__SUPPLIED MATERIAL__
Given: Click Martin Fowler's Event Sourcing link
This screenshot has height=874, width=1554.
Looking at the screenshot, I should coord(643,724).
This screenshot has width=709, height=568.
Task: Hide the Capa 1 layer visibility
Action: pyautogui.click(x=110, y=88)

__GIVEN TASK__
Pick out every line in the records that contains the string "screenshot". Case counts.

__RESULT__
This screenshot has height=874, width=1554.
Looking at the screenshot, I should coord(643,724).
This screenshot has width=709, height=568.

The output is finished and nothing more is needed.